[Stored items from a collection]
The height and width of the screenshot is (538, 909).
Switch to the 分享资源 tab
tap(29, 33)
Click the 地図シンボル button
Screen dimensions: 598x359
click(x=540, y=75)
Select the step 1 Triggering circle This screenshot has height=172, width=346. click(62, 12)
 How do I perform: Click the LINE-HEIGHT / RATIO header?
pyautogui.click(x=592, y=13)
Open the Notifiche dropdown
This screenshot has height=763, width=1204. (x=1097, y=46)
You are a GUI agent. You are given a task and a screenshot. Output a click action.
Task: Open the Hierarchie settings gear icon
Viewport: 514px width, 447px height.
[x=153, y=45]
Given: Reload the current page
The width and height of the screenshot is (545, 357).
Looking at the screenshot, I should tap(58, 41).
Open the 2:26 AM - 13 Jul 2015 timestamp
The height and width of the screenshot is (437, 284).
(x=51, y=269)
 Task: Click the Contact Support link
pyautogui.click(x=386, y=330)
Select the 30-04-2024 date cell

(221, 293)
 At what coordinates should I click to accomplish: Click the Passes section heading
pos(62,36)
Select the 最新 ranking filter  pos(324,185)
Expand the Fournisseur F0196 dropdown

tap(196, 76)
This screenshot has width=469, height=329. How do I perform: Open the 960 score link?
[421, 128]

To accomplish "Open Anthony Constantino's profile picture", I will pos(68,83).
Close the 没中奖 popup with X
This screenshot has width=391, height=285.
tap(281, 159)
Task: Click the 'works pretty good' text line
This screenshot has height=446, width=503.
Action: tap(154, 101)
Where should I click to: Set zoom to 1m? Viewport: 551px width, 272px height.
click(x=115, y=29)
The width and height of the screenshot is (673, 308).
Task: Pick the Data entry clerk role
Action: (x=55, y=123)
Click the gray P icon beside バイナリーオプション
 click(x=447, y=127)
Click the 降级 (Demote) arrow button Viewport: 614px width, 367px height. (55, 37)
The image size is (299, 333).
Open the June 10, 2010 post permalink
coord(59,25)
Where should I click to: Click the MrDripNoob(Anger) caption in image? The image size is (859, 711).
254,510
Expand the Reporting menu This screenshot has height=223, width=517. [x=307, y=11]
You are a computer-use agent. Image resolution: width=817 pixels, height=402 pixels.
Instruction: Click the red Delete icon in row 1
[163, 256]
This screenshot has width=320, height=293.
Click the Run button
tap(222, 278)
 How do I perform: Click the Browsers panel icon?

> [Exercise goal]:
Each record should be repeated in full, exactly as it is written.

> [Result for this task]:
The height and width of the screenshot is (538, 909).
Switch to the 分享资源 tab
tap(29, 33)
Click the 地図シンボル button
Screen dimensions: 598x359
click(x=540, y=75)
Select the step 1 Triggering circle This screenshot has height=172, width=346. click(62, 12)
 How do I perform: Click the LINE-HEIGHT / RATIO header?
pyautogui.click(x=592, y=13)
Open the Notifiche dropdown
This screenshot has height=763, width=1204. (x=1097, y=46)
You are a GUI agent. You are given a task and a screenshot. Output a click action.
Task: Open the Hierarchie settings gear icon
Viewport: 514px width, 447px height.
[x=153, y=45]
Given: Reload the current page
The width and height of the screenshot is (545, 357).
Looking at the screenshot, I should tap(58, 41).
Open the 2:26 AM - 13 Jul 2015 timestamp
The height and width of the screenshot is (437, 284).
(x=51, y=269)
 Task: Click the Contact Support link
pyautogui.click(x=386, y=330)
Select the 30-04-2024 date cell

(221, 293)
 At what coordinates should I click to accomplish: Click the Passes section heading
pos(62,36)
Select the 最新 ranking filter  pos(324,185)
Expand the Fournisseur F0196 dropdown

tap(196, 76)
This screenshot has width=469, height=329. How do I perform: Open the 960 score link?
[421, 128]

To accomplish "Open Anthony Constantino's profile picture", I will pos(68,83).
Close the 没中奖 popup with X
This screenshot has width=391, height=285.
tap(281, 159)
Task: Click the 'works pretty good' text line
This screenshot has height=446, width=503.
Action: tap(154, 101)
Where should I click to: Set zoom to 1m? Viewport: 551px width, 272px height.
click(x=115, y=29)
The width and height of the screenshot is (673, 308).
Task: Pick the Data entry clerk role
Action: (x=55, y=123)
Click the gray P icon beside バイナリーオプション
 click(x=447, y=127)
Click the 降级 (Demote) arrow button Viewport: 614px width, 367px height. (55, 37)
The image size is (299, 333).
Open the June 10, 2010 post permalink
coord(59,25)
Where should I click to: Click the MrDripNoob(Anger) caption in image? The image size is (859, 711).
254,510
Expand the Reporting menu This screenshot has height=223, width=517. [x=307, y=11]
You are a computer-use agent. Image resolution: width=817 pixels, height=402 pixels.
Instruction: Click the red Delete icon in row 1
[163, 256]
This screenshot has width=320, height=293.
Click the Run button
tap(222, 278)
 How do I perform: Click the Browsers panel icon?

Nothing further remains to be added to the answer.